[WORK REQUEST] Output the data below in full, character for character.

(Stored dataset items)
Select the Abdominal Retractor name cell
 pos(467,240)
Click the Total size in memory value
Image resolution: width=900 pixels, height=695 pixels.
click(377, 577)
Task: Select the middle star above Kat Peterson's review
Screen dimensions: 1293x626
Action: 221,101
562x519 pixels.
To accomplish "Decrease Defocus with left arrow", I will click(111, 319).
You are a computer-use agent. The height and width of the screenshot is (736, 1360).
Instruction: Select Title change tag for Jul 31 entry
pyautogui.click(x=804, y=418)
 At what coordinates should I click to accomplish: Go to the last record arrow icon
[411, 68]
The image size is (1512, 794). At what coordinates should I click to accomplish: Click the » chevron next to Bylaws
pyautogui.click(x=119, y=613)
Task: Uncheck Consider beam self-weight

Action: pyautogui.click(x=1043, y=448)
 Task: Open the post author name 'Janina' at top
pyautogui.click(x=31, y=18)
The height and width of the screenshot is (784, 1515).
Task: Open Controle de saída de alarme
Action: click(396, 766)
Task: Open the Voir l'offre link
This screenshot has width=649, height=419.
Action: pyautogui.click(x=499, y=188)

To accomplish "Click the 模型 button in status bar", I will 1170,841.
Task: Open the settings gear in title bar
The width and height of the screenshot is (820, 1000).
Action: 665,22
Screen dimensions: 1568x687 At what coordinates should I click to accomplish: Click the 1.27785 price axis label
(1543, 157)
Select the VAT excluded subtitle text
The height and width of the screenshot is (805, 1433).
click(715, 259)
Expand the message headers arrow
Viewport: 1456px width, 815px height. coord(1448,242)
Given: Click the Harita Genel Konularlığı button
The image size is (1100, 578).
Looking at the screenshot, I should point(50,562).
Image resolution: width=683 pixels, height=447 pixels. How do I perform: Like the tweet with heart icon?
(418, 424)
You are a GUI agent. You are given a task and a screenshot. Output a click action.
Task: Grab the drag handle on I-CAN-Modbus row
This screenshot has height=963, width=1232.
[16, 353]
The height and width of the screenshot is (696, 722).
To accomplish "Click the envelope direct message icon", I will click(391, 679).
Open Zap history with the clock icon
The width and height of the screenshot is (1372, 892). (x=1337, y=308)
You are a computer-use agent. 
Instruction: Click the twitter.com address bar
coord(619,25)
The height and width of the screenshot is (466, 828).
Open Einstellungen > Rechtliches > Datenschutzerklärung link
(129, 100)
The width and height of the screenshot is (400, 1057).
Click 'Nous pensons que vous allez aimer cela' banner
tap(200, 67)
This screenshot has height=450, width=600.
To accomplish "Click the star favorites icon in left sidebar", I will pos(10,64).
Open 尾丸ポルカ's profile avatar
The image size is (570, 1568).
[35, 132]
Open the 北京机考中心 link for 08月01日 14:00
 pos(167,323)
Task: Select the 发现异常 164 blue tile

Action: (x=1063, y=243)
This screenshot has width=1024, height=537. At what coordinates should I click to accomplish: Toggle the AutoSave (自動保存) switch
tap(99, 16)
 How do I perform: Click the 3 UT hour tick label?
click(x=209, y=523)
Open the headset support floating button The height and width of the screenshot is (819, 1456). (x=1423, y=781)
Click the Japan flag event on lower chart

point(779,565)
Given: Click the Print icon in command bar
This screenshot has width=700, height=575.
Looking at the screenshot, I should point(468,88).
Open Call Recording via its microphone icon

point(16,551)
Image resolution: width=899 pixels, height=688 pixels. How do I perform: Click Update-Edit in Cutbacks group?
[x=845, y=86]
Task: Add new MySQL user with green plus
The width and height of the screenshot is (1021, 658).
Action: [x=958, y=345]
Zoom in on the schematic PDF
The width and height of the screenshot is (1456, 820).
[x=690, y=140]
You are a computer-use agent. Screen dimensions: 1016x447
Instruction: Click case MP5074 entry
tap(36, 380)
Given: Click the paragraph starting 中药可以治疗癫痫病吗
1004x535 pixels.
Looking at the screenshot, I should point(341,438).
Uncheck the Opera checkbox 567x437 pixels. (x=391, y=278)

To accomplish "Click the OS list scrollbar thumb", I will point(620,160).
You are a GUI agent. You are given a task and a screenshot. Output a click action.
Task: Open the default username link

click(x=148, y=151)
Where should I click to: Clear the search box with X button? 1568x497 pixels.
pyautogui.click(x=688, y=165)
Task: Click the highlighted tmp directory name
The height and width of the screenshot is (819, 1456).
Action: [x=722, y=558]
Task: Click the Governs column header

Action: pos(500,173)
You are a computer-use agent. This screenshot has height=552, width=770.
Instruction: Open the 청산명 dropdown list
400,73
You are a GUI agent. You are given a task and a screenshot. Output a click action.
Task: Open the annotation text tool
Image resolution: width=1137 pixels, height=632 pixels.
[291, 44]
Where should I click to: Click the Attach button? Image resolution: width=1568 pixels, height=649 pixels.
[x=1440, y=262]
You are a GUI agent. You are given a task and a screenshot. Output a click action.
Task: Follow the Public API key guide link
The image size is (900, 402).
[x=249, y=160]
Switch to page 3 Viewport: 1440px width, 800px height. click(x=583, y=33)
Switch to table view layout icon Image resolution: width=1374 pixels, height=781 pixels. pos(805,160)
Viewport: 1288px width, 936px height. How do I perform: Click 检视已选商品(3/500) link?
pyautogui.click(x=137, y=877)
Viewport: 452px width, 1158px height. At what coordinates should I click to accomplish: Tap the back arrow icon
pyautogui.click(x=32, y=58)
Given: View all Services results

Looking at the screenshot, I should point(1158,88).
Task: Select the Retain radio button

[REPLY]
Select the Abdominal Retractor name cell
 pos(467,240)
Click the Total size in memory value
Image resolution: width=900 pixels, height=695 pixels.
click(377, 577)
Task: Select the middle star above Kat Peterson's review
Screen dimensions: 1293x626
Action: 221,101
562x519 pixels.
To accomplish "Decrease Defocus with left arrow", I will click(111, 319).
You are a computer-use agent. The height and width of the screenshot is (736, 1360).
Instruction: Select Title change tag for Jul 31 entry
pyautogui.click(x=804, y=418)
 At what coordinates should I click to accomplish: Go to the last record arrow icon
[411, 68]
The image size is (1512, 794). At what coordinates should I click to accomplish: Click the » chevron next to Bylaws
pyautogui.click(x=119, y=613)
Task: Uncheck Consider beam self-weight

Action: pyautogui.click(x=1043, y=448)
 Task: Open the post author name 'Janina' at top
pyautogui.click(x=31, y=18)
The height and width of the screenshot is (784, 1515).
Task: Open Controle de saída de alarme
Action: click(396, 766)
Task: Open the Voir l'offre link
This screenshot has width=649, height=419.
Action: pyautogui.click(x=499, y=188)

To accomplish "Click the 模型 button in status bar", I will 1170,841.
Task: Open the settings gear in title bar
The width and height of the screenshot is (820, 1000).
Action: 665,22
Screen dimensions: 1568x687 At what coordinates should I click to accomplish: Click the 1.27785 price axis label
(1543, 157)
Select the VAT excluded subtitle text
The height and width of the screenshot is (805, 1433).
click(715, 259)
Expand the message headers arrow
Viewport: 1456px width, 815px height. coord(1448,242)
Given: Click the Harita Genel Konularlığı button
The image size is (1100, 578).
Looking at the screenshot, I should point(50,562).
Image resolution: width=683 pixels, height=447 pixels. How do I perform: Like the tweet with heart icon?
(418, 424)
You are a GUI agent. You are given a task and a screenshot. Output a click action.
Task: Grab the drag handle on I-CAN-Modbus row
This screenshot has height=963, width=1232.
[16, 353]
The height and width of the screenshot is (696, 722).
To accomplish "Click the envelope direct message icon", I will click(391, 679).
Open Zap history with the clock icon
The width and height of the screenshot is (1372, 892). (x=1337, y=308)
You are a computer-use agent. 
Instruction: Click the twitter.com address bar
coord(619,25)
The height and width of the screenshot is (466, 828).
Open Einstellungen > Rechtliches > Datenschutzerklärung link
(129, 100)
The width and height of the screenshot is (400, 1057).
Click 'Nous pensons que vous allez aimer cela' banner
tap(200, 67)
This screenshot has height=450, width=600.
To accomplish "Click the star favorites icon in left sidebar", I will pos(10,64).
Open 尾丸ポルカ's profile avatar
The image size is (570, 1568).
[35, 132]
Open the 北京机考中心 link for 08月01日 14:00
 pos(167,323)
Task: Select the 发现异常 164 blue tile

Action: (x=1063, y=243)
This screenshot has width=1024, height=537. At what coordinates should I click to accomplish: Toggle the AutoSave (自動保存) switch
tap(99, 16)
 How do I perform: Click the 3 UT hour tick label?
click(x=209, y=523)
Open the headset support floating button The height and width of the screenshot is (819, 1456). (x=1423, y=781)
Click the Japan flag event on lower chart

point(779,565)
Given: Click the Print icon in command bar
This screenshot has width=700, height=575.
Looking at the screenshot, I should point(468,88).
Open Call Recording via its microphone icon

point(16,551)
Image resolution: width=899 pixels, height=688 pixels. How do I perform: Click Update-Edit in Cutbacks group?
[x=845, y=86]
Task: Add new MySQL user with green plus
The width and height of the screenshot is (1021, 658).
Action: [x=958, y=345]
Zoom in on the schematic PDF
The width and height of the screenshot is (1456, 820).
[x=690, y=140]
You are a computer-use agent. Screen dimensions: 1016x447
Instruction: Click case MP5074 entry
tap(36, 380)
Given: Click the paragraph starting 中药可以治疗癫痫病吗
1004x535 pixels.
Looking at the screenshot, I should point(341,438).
Uncheck the Opera checkbox 567x437 pixels. (x=391, y=278)

To accomplish "Click the OS list scrollbar thumb", I will point(620,160).
You are a GUI agent. You are given a task and a screenshot. Output a click action.
Task: Open the default username link

click(x=148, y=151)
Where should I click to: Clear the search box with X button? 1568x497 pixels.
pyautogui.click(x=688, y=165)
Task: Click the highlighted tmp directory name
The height and width of the screenshot is (819, 1456).
Action: [x=722, y=558]
Task: Click the Governs column header

Action: pos(500,173)
You are a computer-use agent. This screenshot has height=552, width=770.
Instruction: Open the 청산명 dropdown list
400,73
You are a GUI agent. You are given a task and a screenshot. Output a click action.
Task: Open the annotation text tool
Image resolution: width=1137 pixels, height=632 pixels.
[291, 44]
Where should I click to: Click the Attach button? Image resolution: width=1568 pixels, height=649 pixels.
[x=1440, y=262]
You are a GUI agent. You are given a task and a screenshot. Output a click action.
Task: Follow the Public API key guide link
The image size is (900, 402).
[x=249, y=160]
Switch to page 3 Viewport: 1440px width, 800px height. click(x=583, y=33)
Switch to table view layout icon Image resolution: width=1374 pixels, height=781 pixels. pos(805,160)
Viewport: 1288px width, 936px height. How do I perform: Click 检视已选商品(3/500) link?
pyautogui.click(x=137, y=877)
Viewport: 452px width, 1158px height. At what coordinates should I click to accomplish: Tap the back arrow icon
pyautogui.click(x=32, y=58)
Given: View all Services results

Looking at the screenshot, I should point(1158,88).
Task: Select the Retain radio button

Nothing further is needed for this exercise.